Kedua, akal bisa letih dan salah karena terus digunakan. Dalam hal ini, kita perlu pendukung terhadap akal (akal dan hati bisa salah). Kita tahu, dulu Plato pernah berusaha untuk menghindarkan kesalahan. Sehingga ia menciptakan logika Aristoteles, namun pada akhirnya ia tetap salah. Sebab, ia terkadang menggunakannya bukan dalam bidang garapannya. Jelasnya, maka gunakanlah apapun itu pada bidangnya.
Ada hukum-hukum alam, dan itu akal yang menemukan. Akan tetapi, ingat bahwa hukum-hukum alam itu tidak lain dari ikhtisar pukul rata statistik, hukum-hukum alam itu kesepakatan para pakar pada masanya dan bisa berubah.
Dalam hal ini, kita perlu menggunakan hati, karena hatilah yang melahirkan iman. Dengan demikian, sebagaimana kita mewanti-wanti tentang akal, kita juga perlu mewanti-wanti terhadap hati. Contoh, pesawat Ulang Alik Apollo diciptakan oleh orang yang akanya luar biasa, tetapi gagal karena akal belum tentu sempurna.
Begitu juga kapal Titanic yang tenggelam, yang membuat awak kapal berkata tidak akan tenggelam. Sebab, Tuhan tidak akan bisa menenggelamkannya. Mereka sombong dan angkuh. Hatinya tidak rendah. Hingga pada akhirnya kapal tenggelam. Maka dengan itu, gunakanlah hati, karena hati yang melahirkan iman.
Lalu apakah iman itu?
Prof. Quraish Shihab mengatakan bahwa iman adalah pembenaran hati, bukan pembenaran akal. Kedua, jika masih dalam tahap iman, pasti ada yang namanya keraguan. Itu sebabnya Nabi Ibrahim memohon kepada Allah Swt. “Wahai Tuhan tunjukkan kepadaku bagaimana Engkau menghidupkan yang mati?.” Lalu Tuhan bertanya, “Apakah kamu belum beriman?” Kata Nabi Ibrahim “Sudah Ya Allah tetapi masih ada pertanyaan di dalam hati saya.”
Maka apa yang dilakukan Tuhan, “Kami tunjukkan kepadanya bukti-bukti yang sangat jelas sehingga imannya meningkat menjadi yakin.” Jadi, yakin itu lebih tinggi dari iman. Iman itu pasti ada tanda tanyanya. Karena itu, orang berkata bisa benar dan salah. Sama dengan ungkapan “cinta sebelum menikah itu masih ada tanda tanya. Benar apa tidak dia cinta?”
Demikian juga setelah kawin sebelum dapat anak, masih ada tanda tanya. Namun, setelah mendapat anak oh ini sudah. Ya begitulah iman. Ia selalu timbul tanda tanya. Bahwa pertanyaan itu bisa mengantarkan pada keyakinan, dengan catatan Anda mengasahnya. Di situlah peranan apa yang dinamakan “the power of believe”.

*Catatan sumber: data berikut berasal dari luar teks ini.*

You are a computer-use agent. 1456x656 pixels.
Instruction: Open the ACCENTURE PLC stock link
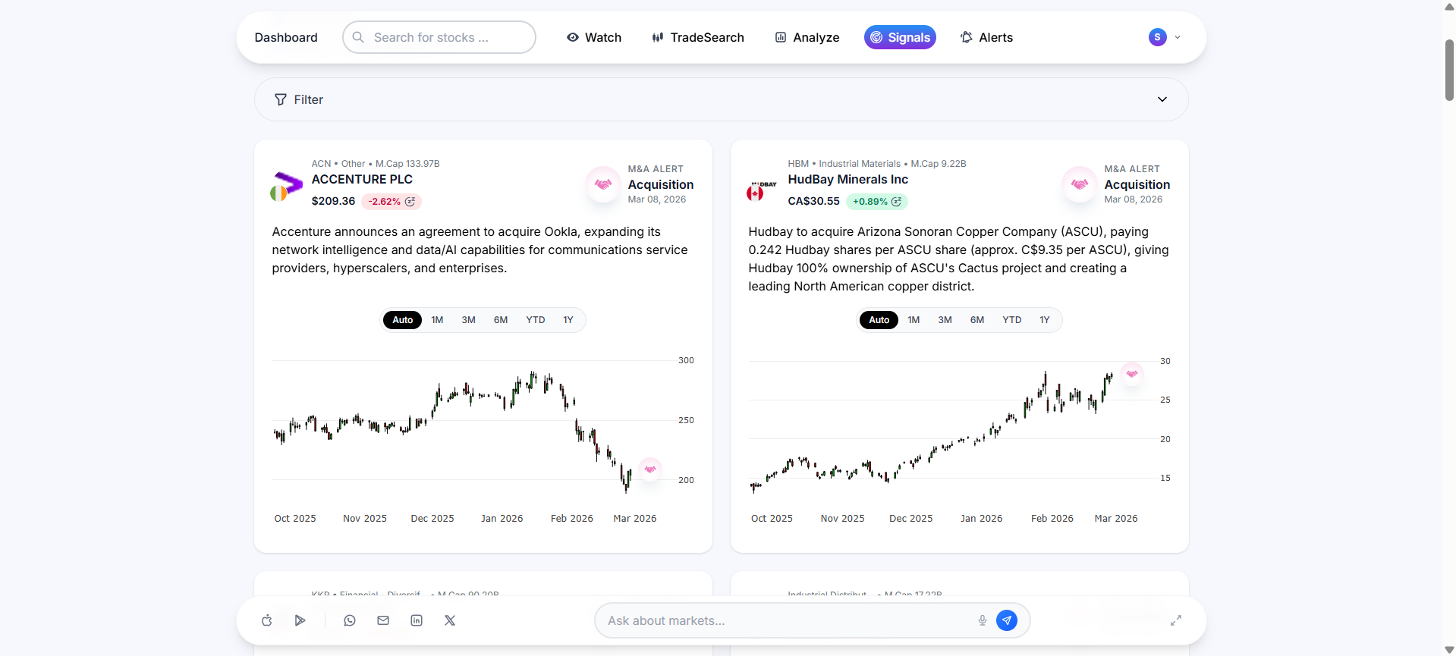click(x=362, y=180)
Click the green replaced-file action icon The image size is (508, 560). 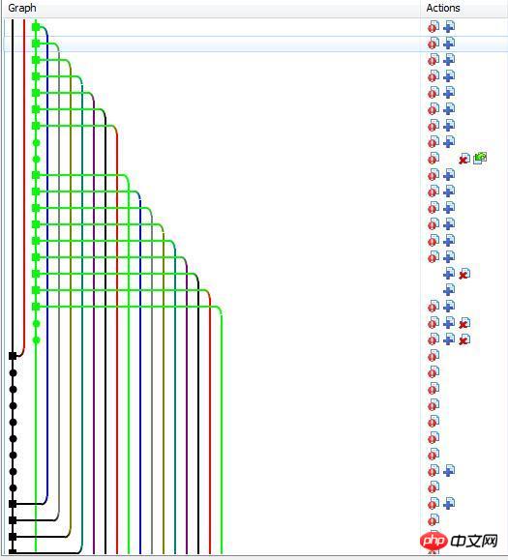click(480, 158)
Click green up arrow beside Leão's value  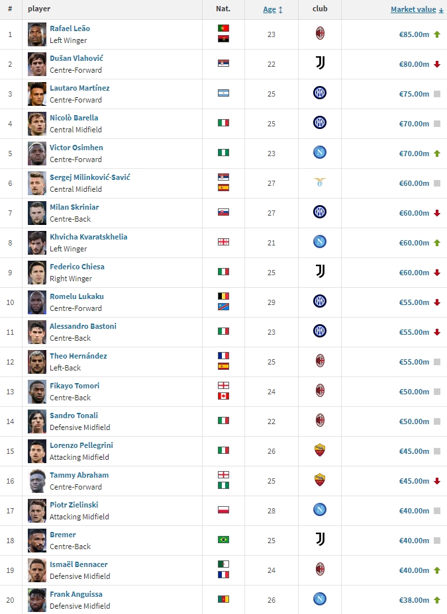tap(437, 34)
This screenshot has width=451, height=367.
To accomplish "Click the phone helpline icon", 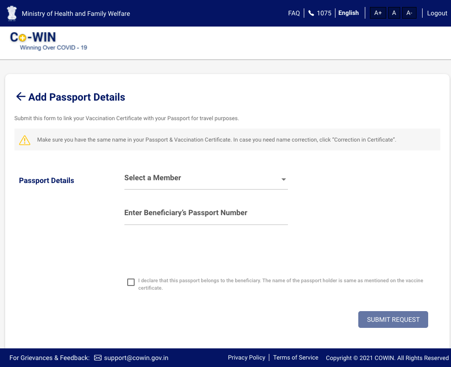I will (311, 13).
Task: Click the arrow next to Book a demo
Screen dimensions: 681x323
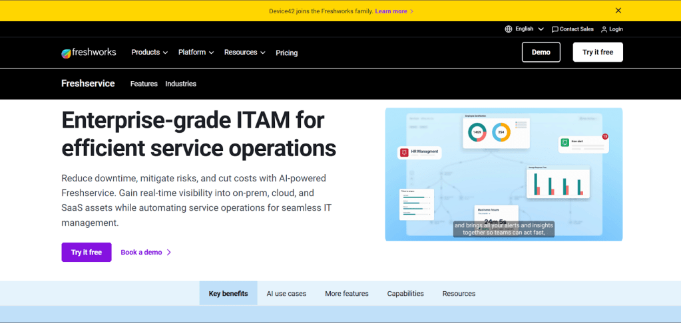Action: coord(169,253)
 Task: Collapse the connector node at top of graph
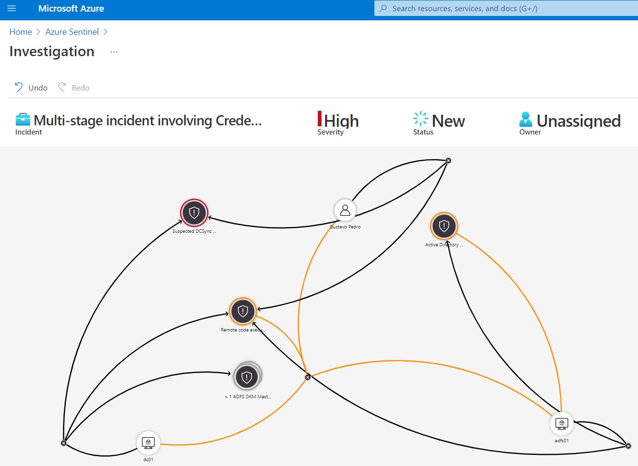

Sederhananya, jika Anda percaya, cobalah kaitkan dengan keberanian, kaitkan langkah Anda berdasarkan ilmu dengan hati Anda yang dihiasi oleh iman, walaupun iman itu belum mencapai puncaknya.
Lalu apa puncak dari keimanan itu?
Puncak keimanan adalah kepada Allah Swt. Anda bisa percaya kepada si A, bisa percaya kepada si B, bisa percaya kepada takhayyul, dan percaya pada ini dan itu. Akan teapi, puncak dari objek iman adalah Allah Swt. Karena itu, pesan setiap Anda mau melangkah, maka lakukanlah perhitungan tentang kehadiran Allah Swt.
Jika Anda tidak melakukan perhitungan tentang kehadiran Allah Swt., maka Anda berarti tidak pandai berhitung. Jadi kalau tadi keberanian masih ada ragu, masih ada tanya, begitu Anda kaitkan hati Anda dengan Tuhan dan bersangka baik kepadanya, Anda akan melangkah sambil berkata “apapun hasilnya Tuhan Maha Baik dan itulah yang dipilihkan buat saya.” Inilah keberania yang berlandaskan iman (iman kepada Allah Swt.).
Sebaliknya, kalau Anda tidak memiliki kepercayaan, maka Anda tidak bisa maju. Namun jika ada iman kepada Allah Swt., maka ketika itu Anda akan merasa berani. Tak heran jika kemudia Buya Hamka dalam tulisannya berkata “Kalau Anda bersama Allah Swt., maka Anda akan merasa ramai walau sendirian, Anda merasa kaya walau hampa tangan, Anda merasa berani walau tanpa kawan.” Begitulah iman yang sesungguhnya.
Masih tentang iman. Terserah mau percaya apa tidak. Tetapi, puncak kepercayaan itu adalah percaya kepada Allah Swt. yang Maha Baik, Maha Kuat, Maha Memberi Petunjuk, Maha Memberi Dukungan. Sehingga kalaupun Anda gagal, Anda akan tetap berkata “Inilah yang terbaik pilihan Allah Swt.” Wallahu a’lam bisshawab.
*) Alumni PP Salafiyah Syafi’iyah Sukorejo Situbondo. Sekarang Nyantri di PP Nurul Jadid Paiton Probolinggo.